Segment Start: PROVIDED DATA

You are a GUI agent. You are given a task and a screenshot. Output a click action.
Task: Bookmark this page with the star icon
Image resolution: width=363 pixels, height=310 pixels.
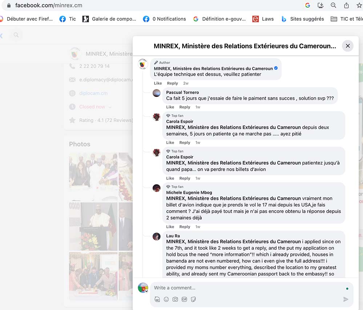click(359, 5)
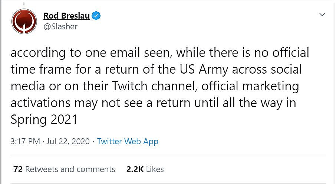Image resolution: width=336 pixels, height=184 pixels.
Task: Click the words 'Spring 2021' in tweet
Action: (x=44, y=120)
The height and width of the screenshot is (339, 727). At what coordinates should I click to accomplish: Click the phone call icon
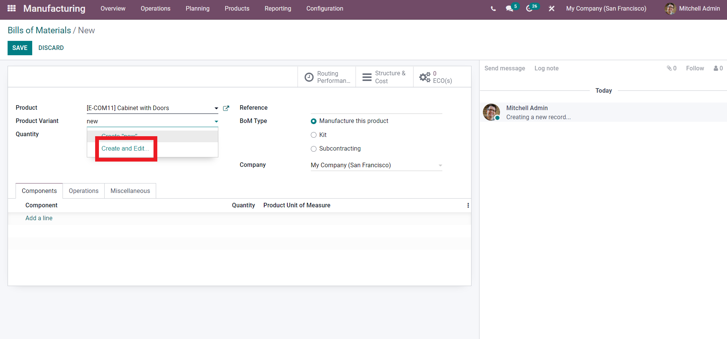pyautogui.click(x=493, y=9)
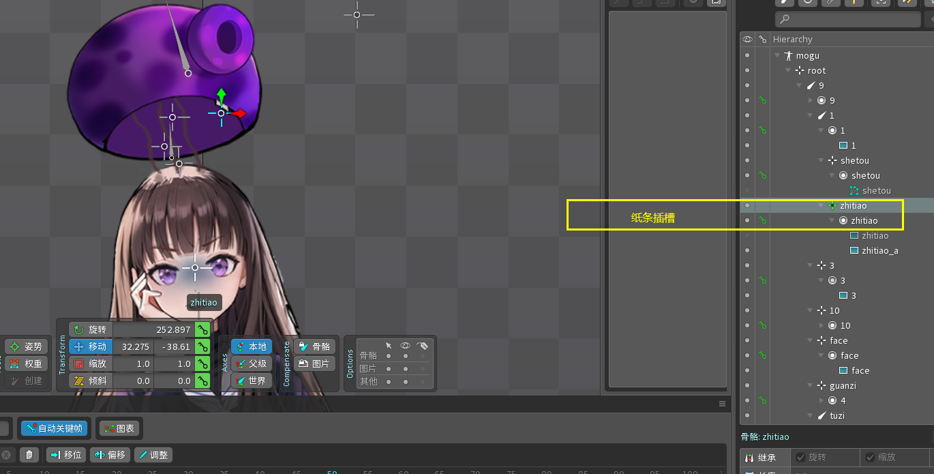Image resolution: width=934 pixels, height=474 pixels.
Task: Select zhitiao_a attachment in hierarchy
Action: (x=879, y=250)
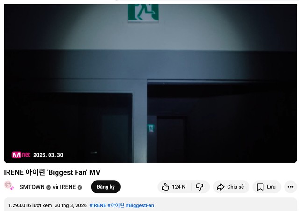Open the #BiggestFan hashtag link

click(x=140, y=205)
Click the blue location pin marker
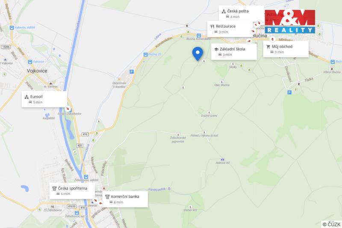This screenshot has height=228, width=342. tap(198, 53)
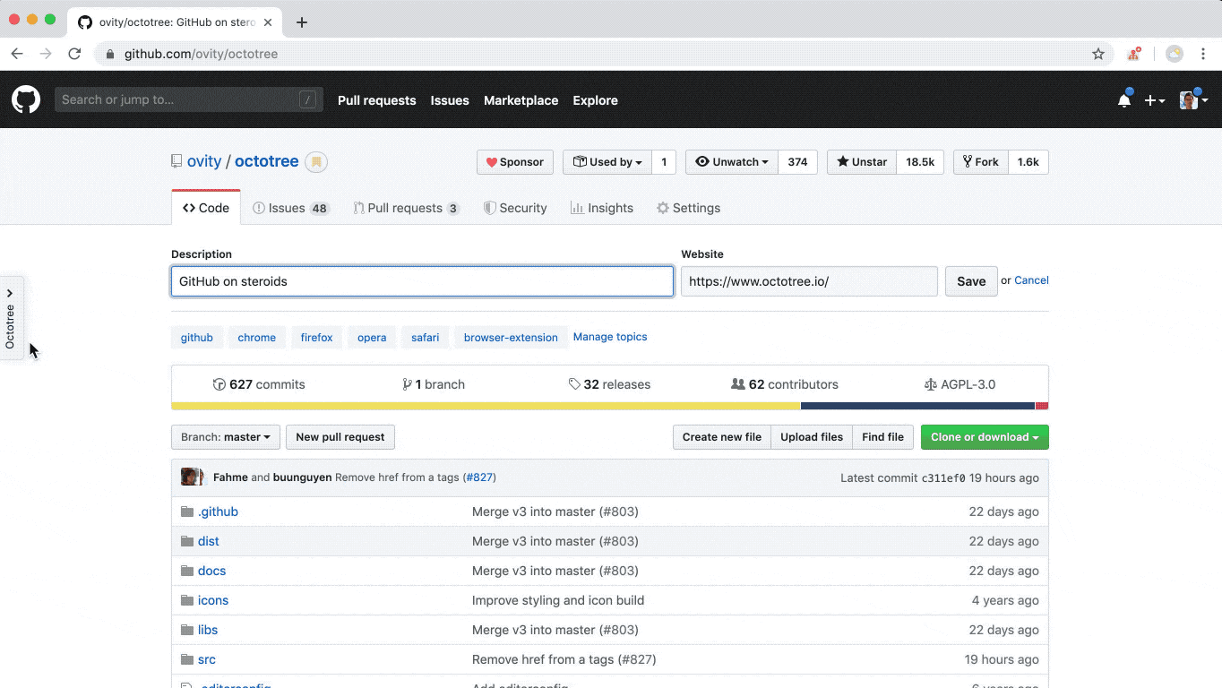The width and height of the screenshot is (1222, 688).
Task: Click the language breakdown color bar
Action: coord(609,406)
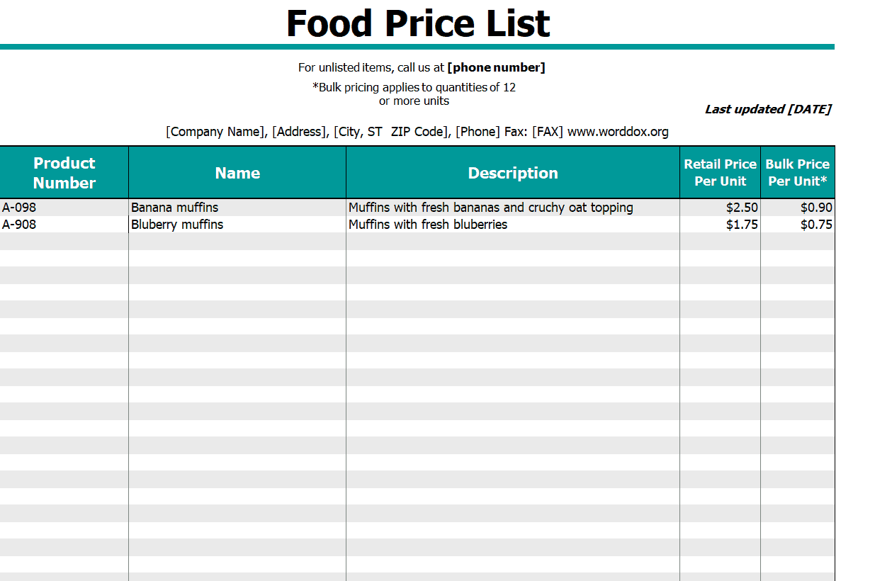
Task: Select the Last updated [DATE] text
Action: (768, 109)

Segment End: PROVIDED DATA

* **ACTIVITY**:
Set the records down again precisely, skipping every image.

* **WRITTEN ANSWER**:
You are a GUI agent. You are given a task and a screenshot. Output a click action.
Task: Bookmark this page with the star icon
Image resolution: width=363 pixels, height=310 pixels.
click(359, 5)
Image resolution: width=336 pixels, height=184 pixels.
Task: Click the words 'Spring 2021' in tweet
Action: (x=44, y=120)
The height and width of the screenshot is (339, 727). At what coordinates should I click to accomplish: Click the phone call icon
pyautogui.click(x=493, y=9)
Image resolution: width=934 pixels, height=474 pixels.
Task: Select zhitiao_a attachment in hierarchy
Action: (x=879, y=250)
Open the #BiggestFan hashtag link

click(x=140, y=205)
Click the blue location pin marker
This screenshot has height=228, width=342. tap(198, 53)
The width and height of the screenshot is (1222, 688).
Task: Click the language breakdown color bar
Action: coord(609,406)
Task: Select the Last updated [DATE] text
Action: (768, 109)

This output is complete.